We saw how the market price of solar panels has halved twice and is close to halving again largely owing to investment spurred by favourable international legislation and a ready market.
The moneys invested by taxpayers and business has been recouped several times so far to every ones benefit (though some vested interests are not happy).

Regardless - technology will move on as it always must and I will be very surprised if the coming years and decades fail to deliver some game changing outcomes towards zero emissions.

20 years ago I would have said that solving the transport conundrum will be just a small step in the necessary direction. Today the situation remains but the industry and popular consensus is well advanced.

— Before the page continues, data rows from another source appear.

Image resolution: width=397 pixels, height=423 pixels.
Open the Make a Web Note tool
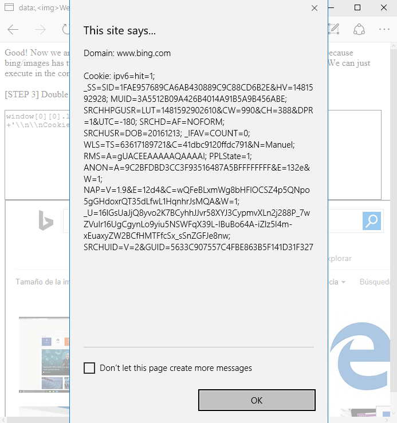333,29
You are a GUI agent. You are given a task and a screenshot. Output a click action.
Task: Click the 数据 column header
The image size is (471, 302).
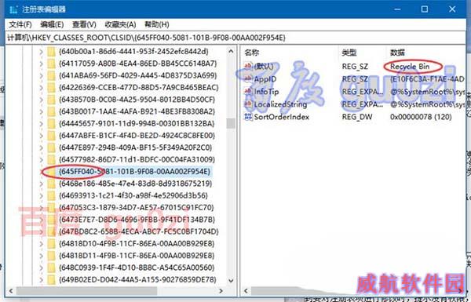tap(397, 53)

We are trying to find the right time and the best way to exchange our three (3) excellent 45 mpg Toyota HEVs with improved 55+ mpg HEVs or 100+ mpge FCEVs and or a the best mix of both.

The availability and non-availability of charging units and H2 stations will have to be fully considered.

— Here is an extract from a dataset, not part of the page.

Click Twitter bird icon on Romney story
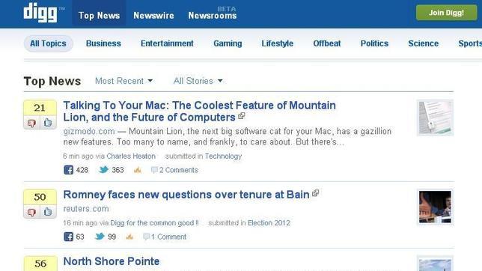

The new (2018) Toyota Camry 55+ mpg Hybrid (and other similar HEVs) will be on the short list.


We are not going to go from less than 1% to over 90% EVs over night. This should be obvious to anyone who is realistic.


When we discuss the Norway case and the implication for electric car penetration, we always leave out one very important word. I’ll illustrate.

Here’s the usual story:
(1) Norway aggressively supports plug-in vehicles. The buyer pays considerably lower purchase tax (amounting to nearly the price of the vehicle in some cases), permits special lane privileges, forgives/eliminates city entry and road tolls, provides free parking, and heavily subsidizes charging at residences and workplaces. Norway has the highest price for petrol and diesel, greatly encouraging the use of stored electrochemical energy for personal transport. This is bolstered by enormous renewable energy supplies (hydroelectric). As a collateral influence, Norway’s excellent public transport system eases the pressure a driver may perceive about range, allowing a simple and affordable alternative if range is perceived to be limiting for some drives. Finally, Norway is both wealthy (with a sovereign “rainy day” trust of over US$1M per citizen) and characterized by a very “green” cultural consciousness.
(2) Norway’s market share of new LDV’s by Plug-Ins is 25%.

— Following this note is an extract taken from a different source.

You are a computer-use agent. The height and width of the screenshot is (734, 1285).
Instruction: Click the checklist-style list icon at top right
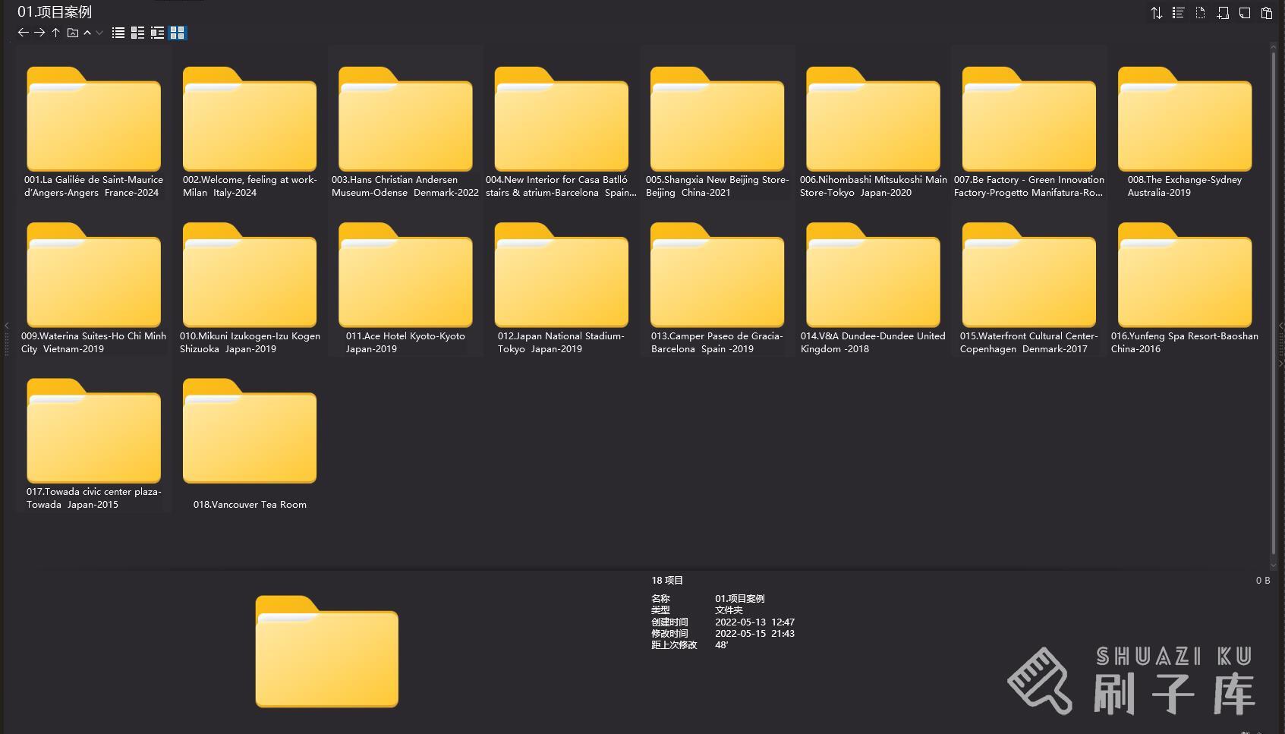click(x=1178, y=13)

Have you figured it out? Hint: the word is missing from (2).

OK, here you go: the missing word is ONLY: Norway’s market share of new LDV’s by Plug-Ins is ONLY 25%.

If the story for Plug-Ins is so compelling AND it has the most verdant opportunity possible, why isn’t it 50% or more? And how will the rest of the world even come close? (Note: before you have a cow, please know I’ve been a Plug-In driver since 2013.)



Toyotas HEVs may be complicated but our three units have been in use for almost 4 years without a single problem.

They are highly recommended.


Herman, do Norway's subsidies include PHEVs?  Given my experience, I find it hard to believe that market share in the relevant segments would not push 100%.  If you could buy an EcoBoost Fusion and pay 100% tax on it, versus a Fusion Energi and pay 0% tax on it, you'd expect almost 100% of Fusions sold to be Energi models.

The limited offerings of PHEVs in other segments (like minivans and luxury cars) might explain why penetration is only 25%.  An untaxed Tesla is still going to cost several times as much as a 100%-taxed Yaris.


Subsidies for electrified vehicles are excellent to increase sales but should be based on total vehicle price and be limited to vehicles under $50K.

TESLAs and others over $50K should not qualify but electrified vehicles under $50K should get more, starting at $100/per increasing progressively with lower vehicle price. A ceiling of 50% of vehicle price could be used for new HEVs, PHEVs, BEVs and FCEVs.

A new progressive Federal carbon/gasoline/diesel fuel tax would be required to cover extra cost to make the project budget neutral?


The experience is already started in japan since last fall where the gasoline serial hybrid nissan note e-power have gotten instant sales leadership beating the prius on cost and mpg and driving pleasure. It can be improved with a plug-in version with solar roof.